Em parte, ela é física e real. Quando chove em um dia quente, a água que permanece no solo, no asfalto e em outras superfícies começa a evaporar com o calor. Esse processo aumenta a umidade relativa do ar. Com mais vapor de água na atmosfera, o suor produzido pelo corpo encontra mais dificuldade para evaporar, reduzindo a eficiência do principal mecanismo natural de resfriamento do organismo das pessoas.
É por isso que, mesmo que a temperatura não aumente — e possa até cair alguns graus durante a chuva — a sensação de abafamento pode se tornar mais intensa. O corpo passa a ter mais dificuldade para eliminar calor, fazendo com que o ambiente pareça mais quente.
O fenômeno é especialmente perceptível após períodos prolongados de tempo seco, como os registrados recentemente em Franca e na região. O contraste entre o ar muito seco antes da chuva e a rápida elevação da umidade depois da precipitação torna a mudança ainda mais evidente.
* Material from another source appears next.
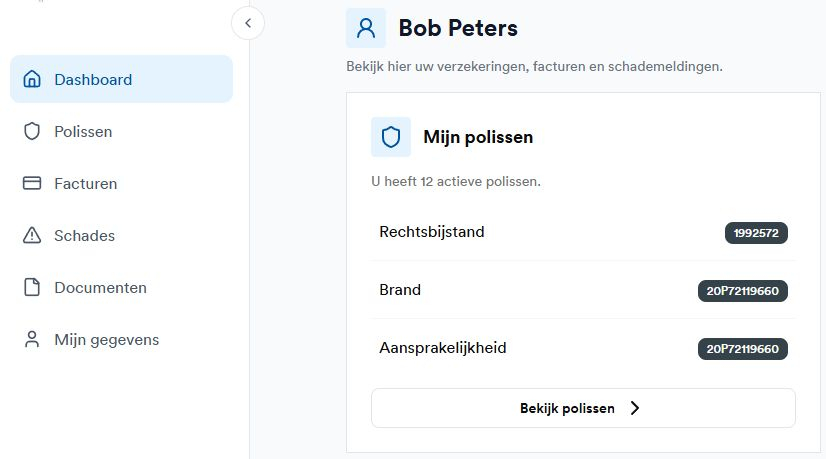Image resolution: width=826 pixels, height=459 pixels.
Task: Click the shield icon beside Mijn polissen
Action: [x=391, y=137]

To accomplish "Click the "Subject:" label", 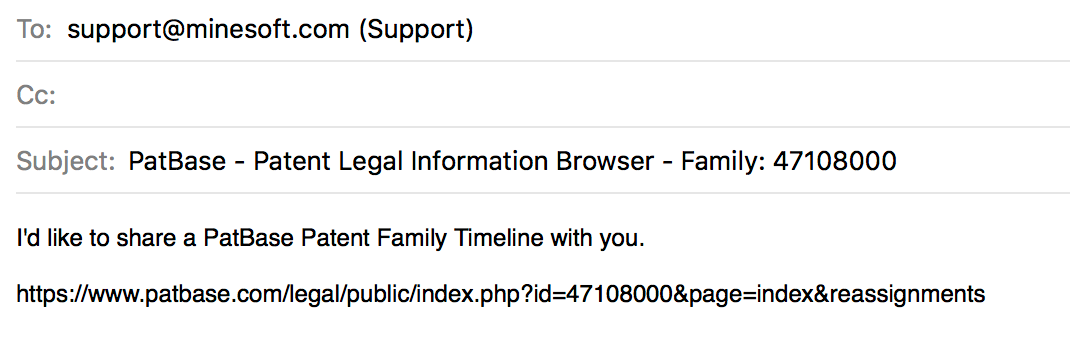I will tap(66, 162).
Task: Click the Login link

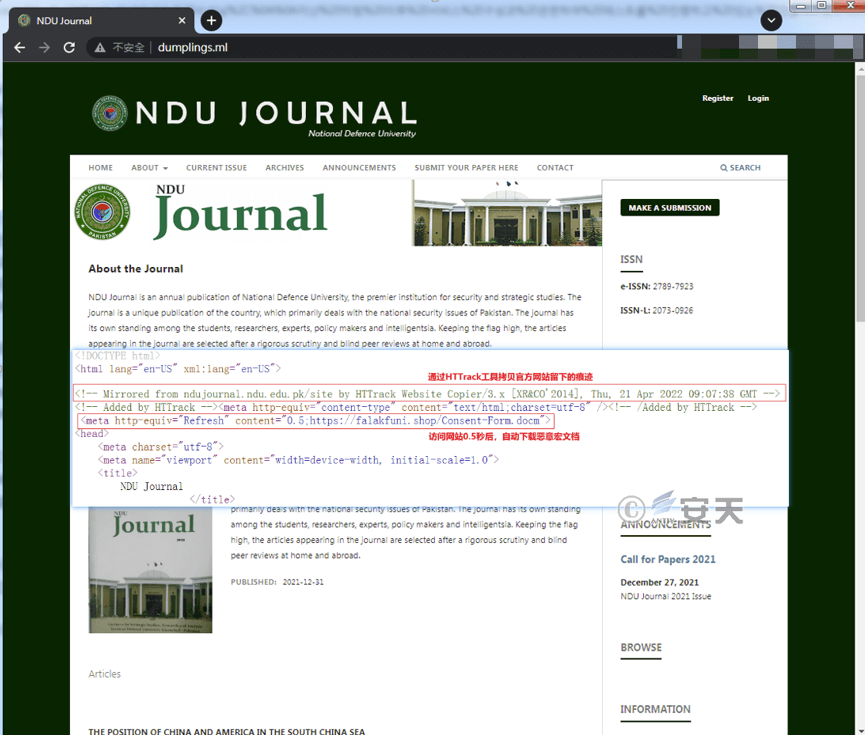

A garoa, portanto, não necessariamente provoca aumento da temperatura. O que muda de maneira significativa é a umidade e, consequentemente, a capacidade do corpo de se resfriar. A sensação de calor após uma chuva rápida em um dia quente é, portanto, mais do que uma impressão: trata-se de uma resposta física às condições de temperatura e umidade do ambiente.